A woman who contracted the HIV virus was able to give birth to two healthy babies, and successfully breastfeed them as well — proving women in her position don’t need to have an abortion.
Nozi Samela was six months pregnant when a nurse told her she was HIV-positive. Samela was sure that, not only would she die soon, but her child would die as well. “It was 2005, and I had seen headlines about the number of people in South Africa dying from Aids-related illnesses,” Samela told News 24, a South African news organization. “I thought that was the end of me. I didn’t hear anything else that the nurse was saying other than, ‘I will take you to a room where you’ll meet other women like you.'”
Samela assumed she was going to a room filled with the dying. Instead, she found a new support network. “I walked into a room full of happy women sharing a meal, their babies laughing and playing on the floor,” she said. “I was sure that they couldn’t be mothers who were HIV positive. I wondered if somebody had bribed them to say that they were.”

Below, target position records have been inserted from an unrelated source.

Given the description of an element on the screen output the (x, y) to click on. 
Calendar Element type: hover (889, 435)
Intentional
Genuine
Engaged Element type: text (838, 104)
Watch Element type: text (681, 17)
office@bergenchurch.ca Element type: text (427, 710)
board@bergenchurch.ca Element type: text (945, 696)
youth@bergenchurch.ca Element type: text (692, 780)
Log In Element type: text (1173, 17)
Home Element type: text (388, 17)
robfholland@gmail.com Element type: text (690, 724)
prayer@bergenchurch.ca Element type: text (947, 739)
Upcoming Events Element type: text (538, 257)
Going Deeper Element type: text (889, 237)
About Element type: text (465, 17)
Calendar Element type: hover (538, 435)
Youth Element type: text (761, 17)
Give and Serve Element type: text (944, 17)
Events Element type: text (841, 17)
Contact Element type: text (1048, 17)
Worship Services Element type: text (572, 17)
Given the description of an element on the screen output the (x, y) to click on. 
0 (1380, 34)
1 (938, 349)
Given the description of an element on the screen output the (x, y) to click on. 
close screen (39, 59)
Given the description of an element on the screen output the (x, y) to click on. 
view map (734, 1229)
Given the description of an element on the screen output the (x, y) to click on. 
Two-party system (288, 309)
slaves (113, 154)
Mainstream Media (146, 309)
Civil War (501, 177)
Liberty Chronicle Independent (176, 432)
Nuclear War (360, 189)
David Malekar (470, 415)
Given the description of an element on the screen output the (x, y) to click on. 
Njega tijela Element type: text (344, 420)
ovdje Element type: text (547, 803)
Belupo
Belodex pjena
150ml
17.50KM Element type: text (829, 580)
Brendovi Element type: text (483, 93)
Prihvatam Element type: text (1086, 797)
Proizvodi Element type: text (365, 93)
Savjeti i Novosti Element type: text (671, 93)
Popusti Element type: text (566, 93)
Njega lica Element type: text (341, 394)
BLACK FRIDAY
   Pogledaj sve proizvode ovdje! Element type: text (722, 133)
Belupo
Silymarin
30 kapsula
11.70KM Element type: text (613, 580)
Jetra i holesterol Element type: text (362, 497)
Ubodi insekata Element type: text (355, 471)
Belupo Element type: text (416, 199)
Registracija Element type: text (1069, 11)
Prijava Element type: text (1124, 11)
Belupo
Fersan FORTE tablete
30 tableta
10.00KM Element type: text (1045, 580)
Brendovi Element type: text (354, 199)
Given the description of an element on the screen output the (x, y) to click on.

The group was formed through mothers2mothers, an international non-profit organization created to educate and empower HIV-positive mothers, with local women trained as Mentor Mothers to help with medical services, education, and overall support. These women also helped Samela learn that her baby could be born without HIV, and that she could breastfeed successfully. And these women continued to stand by her through two more pregnancies. Just days after being diagnosed, Samela was started on antiretroviral treatments, which reduce the viral load — the amount of HIV in her blood — and made the chance of passing HIV on to her baby practically zero. After taking the treatment long enough, it suppresses the virus so that it’s undetectable through standard testing.
At the time of her first pregnancy in 2005, South Africa had a policy banning women who were HIV-positive from breastfeeding their children. Women were provided with infant formula for the first six months, but Samela said it forced her into disclosing her status to her family.
“I felt forced to do it like I couldn’t choose when, where or how I would disclose my status,” she said. “That might still be the case today, even though the feeding protocol is vastly different to what it was 16 years ago. Now, we actually encourage women living with HIV to breastfeed.”
Women often feel coerced into choosing abortion due to HIV, even though medical advances mean HIV-positive women can safely give birth to and raise their children. Even in one of the rare cases where the baby does get HIV from his mother, it isn’t a death sentence; as long as an HIV-positive person receives treatment, their life expectancy is now 78 — on par with the general population.
READ: HIV-positive and pregnant? Here’s why you don’t need an abortion.
Today, Samela has become a Mentor Mother and works for the mothers2mothers Cape Town head office as Senior Communications Manager. She still speaks out about the need for women with HIV to know they can have babies and breastfeed without fear.
“We can’t run away from the fact that formula is expensive. It also takes time and a lot of commitment to safely prepare a bottle. A mother needs the right tools to formula feed her baby,” she said. “Breastfeeding is, of course, difficult and challenging, but it’s free, it’s affordable, it’s readily available, and it’s safe to do even when you’re HIV positive.”